Testo fornito »
11.E il suo padrone, rispondendo, gli disse: Servo malvagio ed infingardo, tu sapevi ch’io mieto dove non ho seminato e raccolgo dove non ho sparso;

Ormai il padrone ha sentito e visto parecchio, si è trattenuto più del doppio del tempo che aveva speso con gli altri due servi, quindi, levatosi in piedi, con lo sguardo truce e l’indice puntato, esclama il suo rammarico. Lo chiama malvagio, bugiardo, simulatore, pigro, e già con questi epiteti sarebbe dovuto morire all’istante, ed invece resta in piedi ed indietreggia di qualche passo, ascoltando il resto dal suo padrone.
Or bene, se il servo conosceva la potenza del suo padrone, perché non si è dato da fare per far fruttare il talento affidatogli? Infatti, la potenza del suo padrone gli avrebbe spalancato molte porte, in quanto era temuto nella sua città, quindi perché non si è fidato della sua grandezza e del suo onore nel popolo.
M’incuriosisce il … “tu sapevi”; quasi certamente questo padrone era come un boss nella città, temuto da tutti e rispettato da tutti, quindi questo poveraccio di servitore si trovò, nel suo spavento, ad accettare il male minore, ovvero a conservare il talento. Tutti i torti non aveva! Come poteva essere partecipe di una così potente fama, in parte anche tiranna, se anche gli altri due servitori, più scaltri certamente, erano mossi da timore più che da un brillante entusiasmo!
A questo punto il servo non poteva dire e fare nulla, e neanche se avesse avuto alle sue spalle mille chilometri gli sarebbero bastati per correrli tutti. Muto di fronte a questi epiteti il servo si appresta a cambiare condizione sia sociale che morale.
Anche questo versetto ha uno sviluppo solo e soltanto per conto di DIO.
Difatti solo Dio è conosciuto e temuto per la sua giustizia, solo Lui ha in sé questa certezza e questo vanto, ed allora diciamo che questo passaggio è esclusivamente nostro e ci deve indurre a considerare che il Signore che noi serviamo è il Dio delle cose impossibili e che nessuna scusa è plausibile presso di lui. Quindi non ci venga mai in mente di trovare scusanti d’alcun genere, muoviamoci a far fruttare il suo talento, a guardare i compiti grandi o piccoli che ci affida in ogni istante della nostra vita, ad avere poche parole ma buone e di non essere tremanti dinanzi al suo cospetto, ma fieri del compito da noi svolto.

12. dovevi dunque portare il mio danaro dai banchieri; e al mio ritorno, avrei ritirato il mio con interesse.

Dati archiviati »

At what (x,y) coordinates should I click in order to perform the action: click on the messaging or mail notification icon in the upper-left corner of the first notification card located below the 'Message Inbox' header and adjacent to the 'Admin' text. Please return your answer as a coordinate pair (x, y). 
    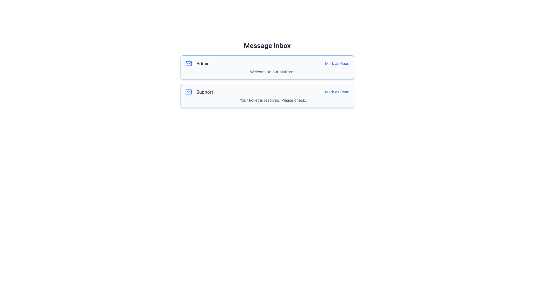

Consegne »
1. Nel commento sul servo e il padrone, con quali epiteti il padrone chiama il servo?
2. Trascriva fedelmente il tratto del commento sul servo e il padrone che va da "11.E il suo" fino a "dal suo padrone.".
3. Prosegua il commento sul servo e il padrone dal punto in cui si interrompe.

Risposte dell'esercizio »
1. Malvagio, bugiardo, simulatore, pigro.

2.
11.E il suo padrone, rispondendo, gli disse: Servo malvagio ed infingardo, tu sapevi ch’io mieto dove non ho seminato e raccolgo dove non ho sparso;

Ormai il padrone ha sentito e visto parecchio, si è trattenuto più del doppio del tempo che aveva speso con gli altri due servi, quindi, levatosi in piedi, con lo sguardo truce e l’indice puntato, esclama il suo rammarico. Lo chiama malvagio, bugiardo, simulatore, pigro, e già con questi epiteti sarebbe dovuto morire all’istante, ed invece resta in piedi ed indietreggia di qualche passo, ascoltando il resto dal suo padrone.

3.
In questo versetto si evince la grandezza da BOSS del padrone, difatti diversamente dal comportamento dei due precedenti servitori, con questo il padrone adopera un linguaggio più diretto. Ripete per ben due volte “mio” e per la prima volta indica il luogo in cui doveva portare quel benedetto talento, in banca. Allora, mi chiedo, perché prima di partire non lo ha consigliato? Quindi suppongo che i primi due erano a conoscenza del luogo dove riporre i talenti, mentre il terzo non sapeva nulla.
Ed allora spezziamo una lancia a favore del 3° servitore dicendo che, pur non essendo stato coraggioso nell’investire, non è stato neanche opportunista nel volersi trattenere per conto suo il talento; forse il padrone avrebbe dovuto essere più mite nei suoi confronti ed educarlo per la prossima volta.
Gesù quando raccontava la parabola dei talenti era già reduce da un’altra parabola, quelle delle vergini, e quindi l’uditorio non avendo capito nulla della prima, ecco che il Signore calca la mano con la seconda. Nel commentarla ho usato un dialogo investigativo, ma certamente Gesù voleva alludere che, non si possono conservare i DONI di DIO, ma bisogna farli fruttare ad ogni costo, bisogna avere acume, intelligenza e cercare di allargare la SUA benevolenza.
I talenti di DIO sono contagiosi, in altre parole incuriosiscono gli altri, spingono il prossimo a visitare chi li ha, perché chi li possiede ha una marcia in più nella vita. È figlio di DIO e non è una cosa da poco, questo deve spingere chi lo è ad impegnarsi a far fruttare tutti i doni ricevuti a costo di consumare la propria vita per questo scopo.
La figura delle banche e degli interessi, è un episodio solo temporale in questa parabola, si potrebbero trovare delle analogie, ma non è il caso.
Lo spirito di DIO è quello che rende efficace la sua parola e fa sì che ciò che promette non resterà senza effetto, e che nulla deve restare fermo ed inerte, tutto deve muoversi, deve contagiare perché la sua parola VIVE e deve vivere in tutti.

13. Toglietegli dunque il talento, e datelo a colui che ha i dieci talenti.

Ed ecco che puntuale giunge la sentenza del padrone che, ormai in piedi ed alle spalle del servo, sentenzia. Il servo non è che si aspettava altro, perché fino a quel momento non aveva ascoltato che intimidazioni e rimproveri, ma ciò che lo umiliò fortemente fu la consegna del suo talento a chi ne aveva dieci, in altre parole al primo servitore, quasi a dire che quello era migliore di lui.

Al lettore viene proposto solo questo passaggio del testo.